Leechcraft was shown at a student game showcase hosted by the Baltimore chapter of the IGDA in April 2024.
The game was completed for my senior thesis in Spring 2024 and was written in Ink. 
The project acts as the beginning of a larger narrative and is over 15,000 words in total. The narrative is fairly linear, but depending on the player's choices, they may experience additional scenes. 
The idea for this game had been in my mind for almost a year by the time I started working on this project. At first, I wanted it to be a first-person survival RPG styled like a retro 3D game. I made a small prototype just to test the art style, then set it aside for a few months before returning to it for my fall thesis project. This time, I decided to shelve the 3D aspect and try to focus purely on game design and narrative.
I made two more prototypes — the game's prologue made in Twine and a resource management game made in Unity. For a time, I thought about combining the two prototypes into a UI-based, narrative-driven resource management game.
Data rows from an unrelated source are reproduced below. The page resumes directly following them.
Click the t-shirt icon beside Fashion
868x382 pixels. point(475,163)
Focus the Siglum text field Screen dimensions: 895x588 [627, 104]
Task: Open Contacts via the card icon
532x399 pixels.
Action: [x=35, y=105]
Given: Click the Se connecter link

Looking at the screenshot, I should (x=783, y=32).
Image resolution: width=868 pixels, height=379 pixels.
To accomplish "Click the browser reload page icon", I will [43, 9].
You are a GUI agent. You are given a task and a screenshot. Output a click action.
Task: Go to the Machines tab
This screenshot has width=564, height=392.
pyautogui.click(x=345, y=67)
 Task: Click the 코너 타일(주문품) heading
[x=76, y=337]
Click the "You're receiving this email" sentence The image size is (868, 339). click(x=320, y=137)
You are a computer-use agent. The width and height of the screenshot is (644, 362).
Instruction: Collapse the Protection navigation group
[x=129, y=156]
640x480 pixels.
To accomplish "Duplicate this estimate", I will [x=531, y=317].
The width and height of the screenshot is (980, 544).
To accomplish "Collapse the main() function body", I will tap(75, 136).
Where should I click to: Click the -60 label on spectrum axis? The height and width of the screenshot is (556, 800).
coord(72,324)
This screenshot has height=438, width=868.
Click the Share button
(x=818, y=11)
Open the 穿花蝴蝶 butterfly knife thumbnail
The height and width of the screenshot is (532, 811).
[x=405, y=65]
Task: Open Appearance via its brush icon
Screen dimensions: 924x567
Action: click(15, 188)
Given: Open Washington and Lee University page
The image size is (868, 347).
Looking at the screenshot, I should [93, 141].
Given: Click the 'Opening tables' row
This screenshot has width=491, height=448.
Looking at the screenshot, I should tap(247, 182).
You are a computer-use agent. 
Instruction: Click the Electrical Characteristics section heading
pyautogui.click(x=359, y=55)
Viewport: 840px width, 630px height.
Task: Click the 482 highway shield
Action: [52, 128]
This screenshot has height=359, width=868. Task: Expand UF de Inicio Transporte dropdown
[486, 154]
This would allow me to explore a lot of the game's original concept without all the work of a first-person 3D game.
In the end, I decided to only continue the narrative prototype and focus on quality over quantity.

The environment prototype.

The resource management prototype.

In crafting this narrative, I had a few goals:
• Establish the Leech, but stay out of the player's way.
    Give the player something to latch onto, but allow for many different characterizations of the Leech.
• Make the player feel like they’re driving the story.
    Though the game is linear, the player’s actions should have appropriate consequences.
• Reinforce the player’s worldview.
    Use the player’s choices to make assumptions about the Leech’s past and how they view the world.

A flowchart showing the game's narrative. This document acted as a live "table of contents" as I worked on the game.

Ink (the tool used to create the game) gave me the ability as the designer to shape the game around the person the player chose to be.
Through the player's choices, they affect two simple stats: trust and panic. The former is a general representation of how the village sees the Leech, and this stat is used throughout the game to extrapolate the Leech's past attitudes and experiences with the villagers.
If the player has low trust, then the prose of the game reinforces their worldview the villagers have always disdained the outsider and the Leech finds them annoying. On the other hand, if the player has high trust, the village has welcomed them and the Leech has fond memories of past encounters with the villagers.

Part of the game design document, describing the game's mechanics and pillars.